▸ SEITENAUSZUG:
So sagt man bei uns.
Frage: wollen wir uns über Kunst und Architektur
oder aber über Essen&Trinken unterhalten?
Ein ernst zu nehmender Gastrokritiker ist aus Ihnen
noch lange nicht geworden.
Christa Mondorf
Darüber haben nicht Sie zu entscheiden, sondern jene Leitmedien, die mich beschäftigen. Ihre Meinung steht Ihnen zu, Gewicht kann ich nicht erkennen. Oberflächliche Kritik ohne detailliertes Aufzählen der Beschwerdegründe werden an Bord nicht gerne gesehen. Kunst und Architektur kommen in beiden Geschichten nicht vor..
Korrektur: „zu beurteilen“. Nicht „zu entscheiden“
Kann ja alles sein, ich war vor 2 Jahren in der Weinbar Rutz, wir bestellten das Menü “ rette die deutsche Esskultur “ Oder so ähnlich .

▸ ERFASSTE DATEN:
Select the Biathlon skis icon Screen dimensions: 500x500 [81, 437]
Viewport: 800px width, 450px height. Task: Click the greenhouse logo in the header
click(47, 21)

▸ AUFGABE: Wiederhole den gesamten Seitenauszug Wort für Wort und ohne Änderungen. Die Zeilen haben mit dem Seitenauszug nichts zu tun.

▸ ANTWORT:
So sagt man bei uns.
Frage: wollen wir uns über Kunst und Architektur
oder aber über Essen&Trinken unterhalten?
Ein ernst zu nehmender Gastrokritiker ist aus Ihnen
noch lange nicht geworden.
Christa Mondorf
Darüber haben nicht Sie zu entscheiden, sondern jene Leitmedien, die mich beschäftigen. Ihre Meinung steht Ihnen zu, Gewicht kann ich nicht erkennen. Oberflächliche Kritik ohne detailliertes Aufzählen der Beschwerdegründe werden an Bord nicht gerne gesehen. Kunst und Architektur kommen in beiden Geschichten nicht vor..
Korrektur: „zu beurteilen“. Nicht „zu entscheiden“
Kann ja alles sein, ich war vor 2 Jahren in der Weinbar Rutz, wir bestellten das Menü “ rette die deutsche Esskultur “ Oder so ähnlich .